KVKK (Kişisel Verilerin Korunması Kanunu, Law No. 6698 — 2016) is Türkiye’s personal-data protection law. It’s similar to GDPR but not identical, enforced by the KVKK Kurumu (KVKK Authority):

• VERBİS registration — if you process personal data above the threshold, you must register as a Data Controller in VERBİS (Veri Sorumluları Sicili). This is not a GDPR equivalent — even if you’re GDPR-compliant for EU customers, you still need separate VERBİS registration to operate in Türkiye.

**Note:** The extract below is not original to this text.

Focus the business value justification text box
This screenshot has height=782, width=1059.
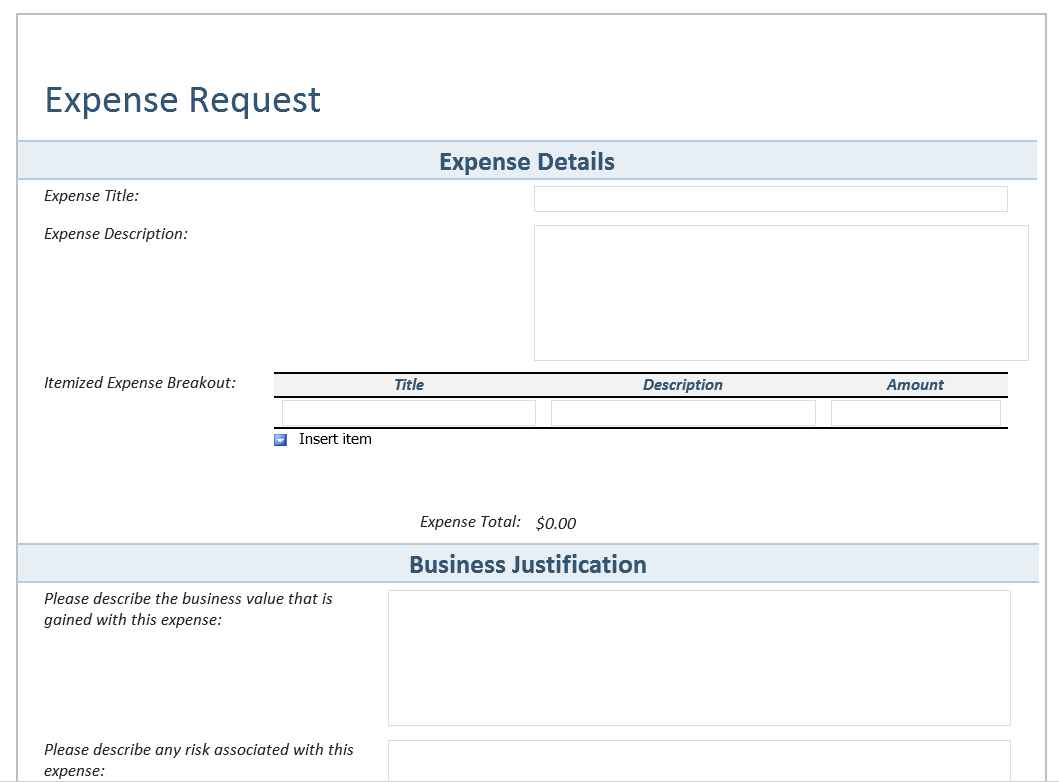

• Explicit consent (Açık Rıza) — KVKK Art. 5 requires explicit, freely-given, informed consent for processing — similar to GDPR but the bar is interpreted slightly differently.
• Cross-border data transfer — KVKK is more restrictive than GDPR. Sending TR customer data outside Türkiye requires explicit consent or a KVKK Authority approval of the destination country’s adequacy.
• Data-subject rights — right to access, rectification, erasure, similar to GDPR Art. 15–17. DSAR routing via aydinlatma@yourstore.com.tr typical.
• Aydınlatma Metni (Information Notice) — you must display an explicit KVKK information notice before collecting any data — not the same wording as a GDPR privacy policy.

Magento integration: KVKK-compliant cookie consent banner (Cookiebot or custom), Aydınlatma Metni on every form, DSAR endpoint, VERBİS-compliant data inventory.